Our study has several limitations. We cannot rule out the presence of unmeasured confounding. However, our analysis accounted for a wide set of confounders,⁵³ and balance was achieved even among the laboratory test results that were not included in the adjustment. Furthermore, confounding by indication is less likely because hyperkalemia is an unintended effect of glucose lowering drugs and currently not an indication that would drive a choice of one of the three investigated drug classes.^{54 55} We also used a claims based definition for our primary outcome, with excellent specificity (>99%), but low sensitivity (22.3%). Therefore, although relative risk estimates are not expected to be biased under the assumption of non-differential measurement error, differences on the absolute scale are probably an underestimate of the true benefit of SGLT-2 inhibitors and GLP-1 receptor agonists. We believe non-differential measurement error might be a plausible assumption in our study because hyperkalemia has not been a safety concern for either of these drug classes. Furthermore, we adjusted for a wide number of measures of healthcare use (eg, number of outpatient visits and number of laboratory tests) to ensure patients were comparable at baseline with respect to healthcare surveillance and would have a similar opportunity for potassium monitoring during follow-up.

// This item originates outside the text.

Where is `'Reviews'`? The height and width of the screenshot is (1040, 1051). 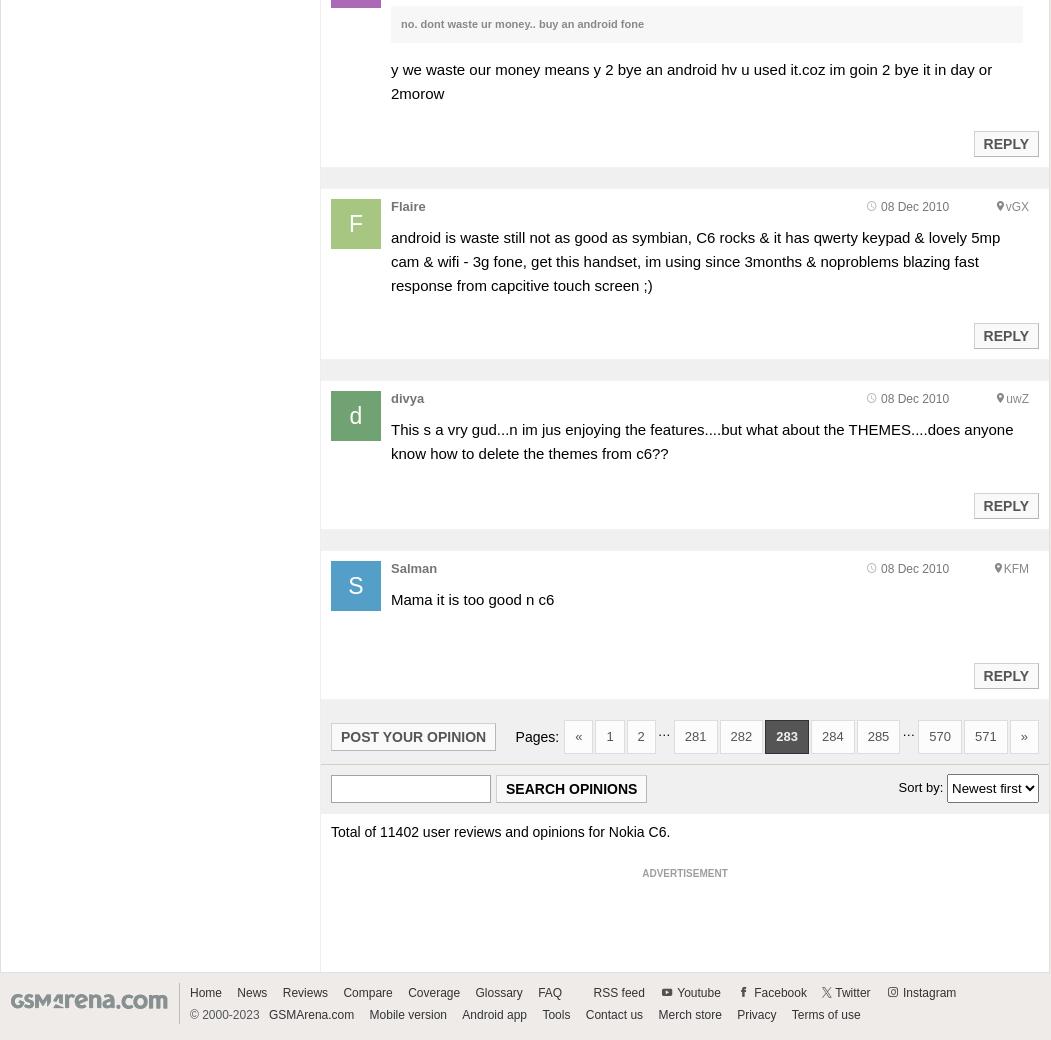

Mean follow-up in our study was relatively short (around eight to nine months) owing to high rates of treatment discontinuation. Nevertheless, this represents the reality of routine clinical practice in which many patients discontinue their treatment during follow-up. Therefore, our results reflect the outcomes that could be expected in patients from clinical practice after starting these drugs. We believe this timeframe should be sufficient to show the effects of GLP-1 receptor agonists and SGLT-2 inhibitors because mechanistic studies have found rapid effects of GLP-1 receptor agonists on potassium handling,^{24 25} and post hoc analyses of randomized trials of SGLT-2 inhibitors have shown separation of survival curves within one year for hyperkalemia.^{22 23} Finally, our findings are representative of the insured population in the United States, but might not be generalizable to uninsured patients.

Conclusion

In this analysis of three nationwide US databases, use of SGLT-2 inhibitors and GLP-1 receptor agonists was associated with a lower rate of hyperkalemia compared with DPP-4 inhibitors. This study further supports the use of these agents in a broad range of people with type 2 diabetes.

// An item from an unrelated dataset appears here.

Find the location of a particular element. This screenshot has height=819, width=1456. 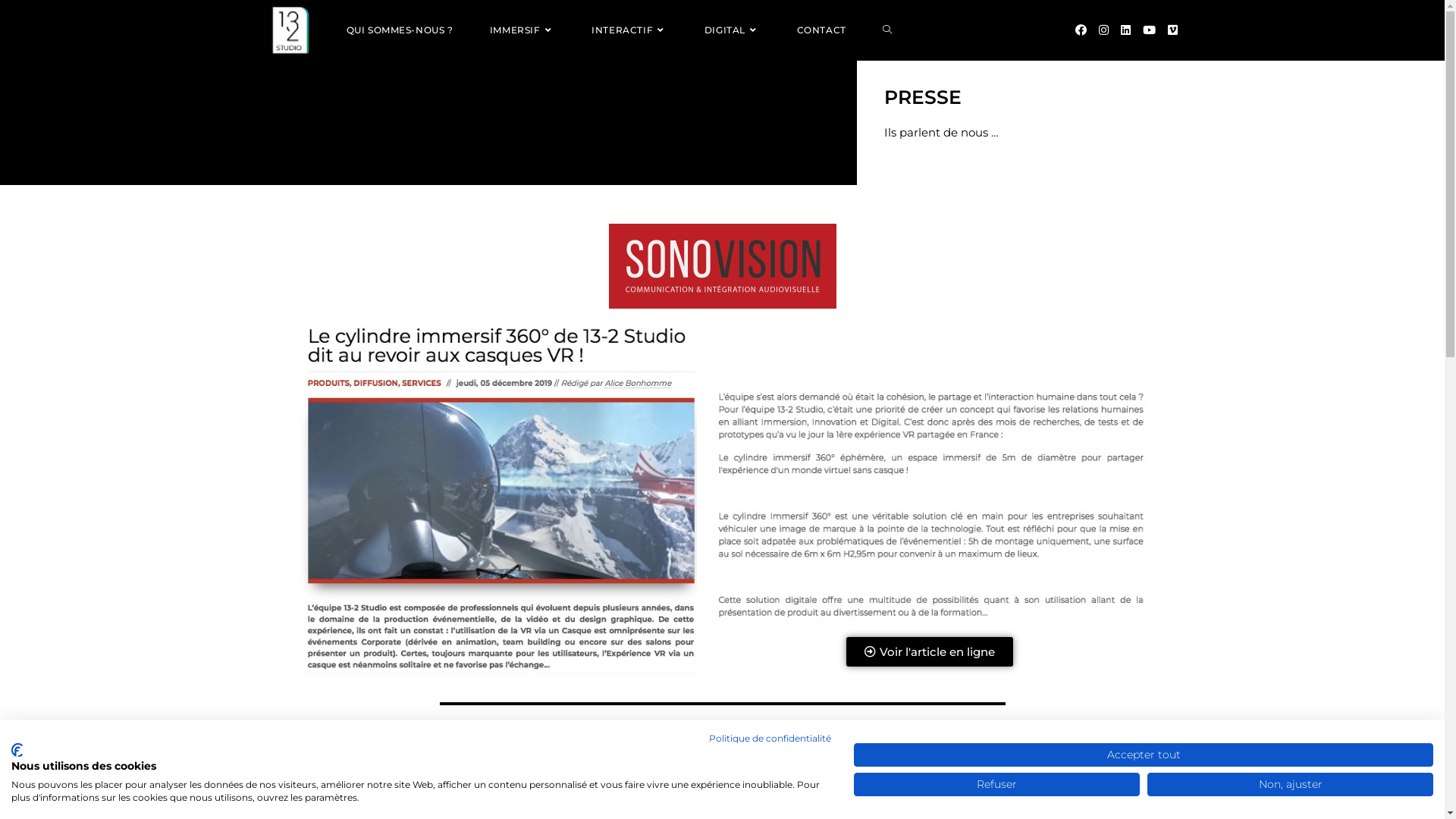

'DIGITAL' is located at coordinates (732, 30).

What is already known on this topic

• Hyperkalemia is associated with increased mortality and limits the use of guideline recommended drugs such as renin-angiotensin system inhibitors among people with type 2 diabetes

• Sodium-glucose cotransporter-2 (SGLT-2) inhibitors, glucagon-like peptide-1 (GLP-1) receptor agonists, and dipeptidyl peptidase-4 (DPP-4) inhibitors are increasingly being used in the treatment of type 2 diabetes

• The comparative effectiveness of these drugs in preventing hyperkalemia in routine clinical practice is unclear

What this study adds

• In this population based cohort study of people with type 2 diabetes in the United States, starting SGLT-2 inhibitors or GLP-1 receptor agonists was associated with a lower risk of hyperkalemia compared with DPP-4 inhibitors

• Benefits were consistent among demographic and clinical subgroups, and among single agents within the SGLT-2 inhibitor and GLP-1 receptor agonist classes

• In addition to improving cardiovascular and kidney outcomes, the potential benefit of preventing hyperkalemia further solidifies the use of SGLT-2 inhibitors and GLP-1 receptor agonists in people with type 2 diabetes

Web extra.

Extra material supplied by authors

Web appendix: Supplemental material

Ethics statements

Ethical approval

This study was approved by the Mass General Brigham institutional review board and granted waiver of informed consent since only deidentified claims data were used.

Data availability statement

A data use agreement is required for each of these data sources. These data use agreements do not permit the authors to share patient level source data or data derivatives with individuals and institutions not covered under the data use agreements. The databases used in this study are accessible to other researchers by contacting the data providers and acquiring data use agreements or licenses.